Knowledge does not live inside individual facts. It lives between them, in the connections.

Everything in the world exists in relation to other things. A person is someone’s child, someone’s parent, someone’s colleague. Remove the relationships and that person cannot be described. Every element of a hospital is the same. There is no equipment standing apart, no staff member standing apart, no patient standing apart. Everything calls out to something else as it moves.

The Chain from a Single Booking

Follow the moment a patient books a surgery.

The moment the booking is made, the operating room must be free at that time. The surgeon’s schedule must align. Assisting staff must be assigned. The required equipment must be in that room and must have been inspected. Consumable inventory must be sufficient, and if not, a purchase order must go out in advance. When the surgery is done, inventory decreases, settlement is recorded, and the patient’s next appointment is created.

One point — a booking — is connected to dozens of other points: space, staff, equipment, inventory, settlement. If the system does not know these connections, people must verify each one by hand and make call after call. The operating room schedule is checked separately. The inventory log is opened separately. Settlement is reconciled separately. Miss any one of them and the result is an incident or a loss.

Another Chain — Inventory

The same thing happens from a different direction. When one surgery is completed, the consumables used are subtracted from inventory. When inventory falls below a threshold, a signal must appear that a purchase order is needed. When the order goes out, a delivery schedule is set. When the delivery arrives, available inventory is replenished. Only then can the next surgery proceed without interruption.

When this chain is broken, the absence of consumables is discovered on the day of surgery itself. The most critical moment is when the most basic thing is missing. In a system that knows its connections, this does not happen. A change at one end of the chain reaches the other end automatically.

Drawing Relations as a Map

Drawing knowledge as “connections between points” is what a map of relations means. What something belongs to, what it requires, what it leads to — these are drawn as lines.

The first power of this approach is that duplication disappears. Write once that “surgery is accompanied by anesthesia preparation,” and every surgery inherits that connection. No need to rewrite it for each procedure. Add a new procedure and once it is placed under “surgery,” the necessary connections follow automatically. Do the work once, and the structure handles the rest.
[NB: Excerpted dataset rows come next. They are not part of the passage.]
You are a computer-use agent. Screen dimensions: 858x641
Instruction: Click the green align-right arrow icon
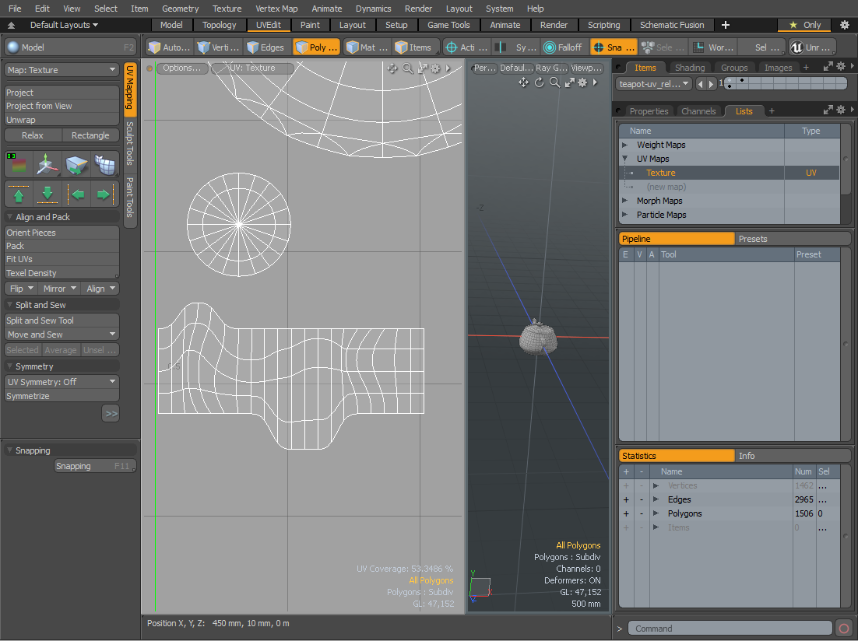(x=103, y=194)
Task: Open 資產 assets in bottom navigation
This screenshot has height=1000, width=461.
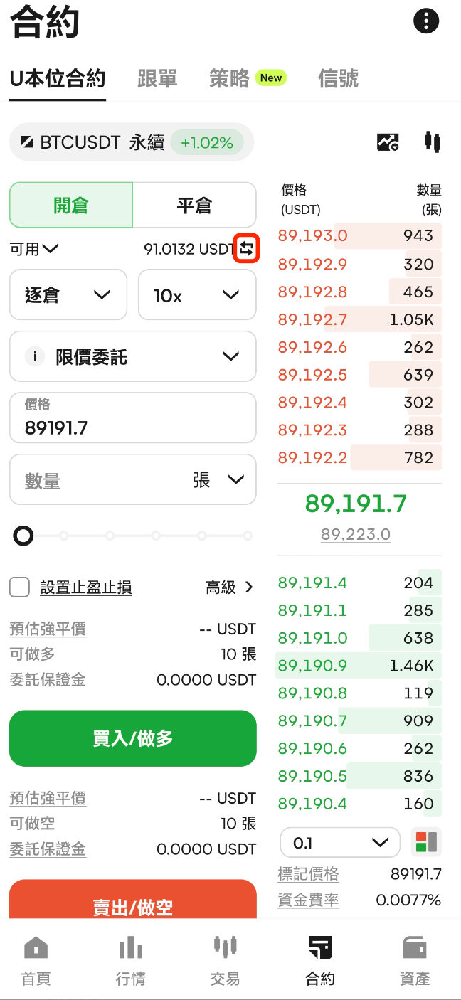Action: (x=415, y=961)
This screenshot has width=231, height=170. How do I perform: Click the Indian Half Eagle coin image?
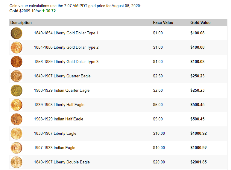(x=16, y=119)
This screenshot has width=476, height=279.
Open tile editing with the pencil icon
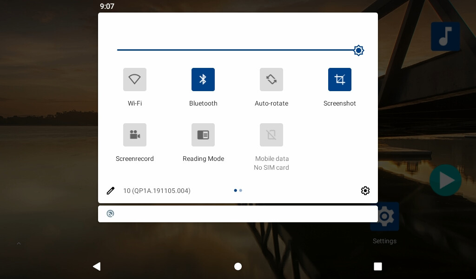click(111, 191)
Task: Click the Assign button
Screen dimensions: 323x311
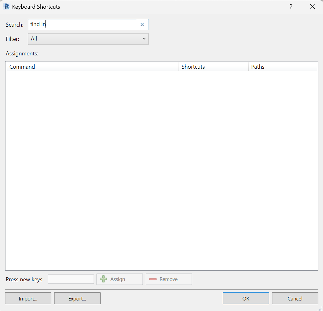Action: [120, 279]
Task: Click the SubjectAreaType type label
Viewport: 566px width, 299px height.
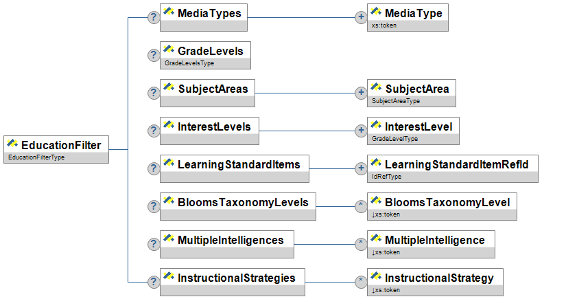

The second power is visibility. People cannot solve complex problems in their heads alone. When drawn as a map, paths become visible. Where something is blocked, what caused something to stop — these become clear at a glance. Why a particular patient waited so long, which piece of equipment was unavailable due to which schedule — all of it becomes visible.

The Map Answers Questions

The greatest power a map of relations holds is the ability to answer the questions people ask.

“Is the equipment needed for this patient’s next surgery available right now?” To answer this, start from the patient, follow to the booking, from the booking to the procedure, from the procedure to the required equipment, from the equipment to its current status. When the connections are drawn, the system follows this path itself and returns an answer. The work a person used to do by opening screen after screen, the map does instead.

This is the difference from simple search. Search only lists records containing the word “equipment.” A map of relations points to exactly the equipment needed for this patient, for this procedure, right now — because it can follow the connections. The more complex the question, the wider the gap between the search that lists and the map that follows the path.

A Living Map

One of Keynoty’s screens shows the hospital as a living map like this.

Not a simple floor plan. Press on a piece of equipment and its status appears — staff locations, patient flow. Change something in one place and everything connected responds together. As a patient moves from reception to waiting, consultation, examination, and surgery, the system calculates wait times in real time and prepares the next space in advance. It sees which room is free and which staff member has a moment, and guides the next patient to the most fitting place.

Traditional ways of representing knowledge had one weakness. They drew static facts well, but could not capture time and movement. A map of relations drawn on paper is only a picture of that moment — by the next moment it is already outdated. We have moved past that weakness. The map we draw does not stand still. It reflects the hospital at this very moment, exactly as it moves. The hospital’s digital twin lives and breathes in the same rhythm as the actual hospital.

The Hospital Is a Web of Connections

A hospital is not a collection of departments. It is a web of connections that constantly calls out to itself. Clinical care calls on inventory, inventory calls on purchasing, purchasing calls on settlement. A change in one place ripples through the entire web. To draw that web as it actually exists — that is what ontology does for a hospital. And only on top of that can we fulfill the promise made at the close of Part One.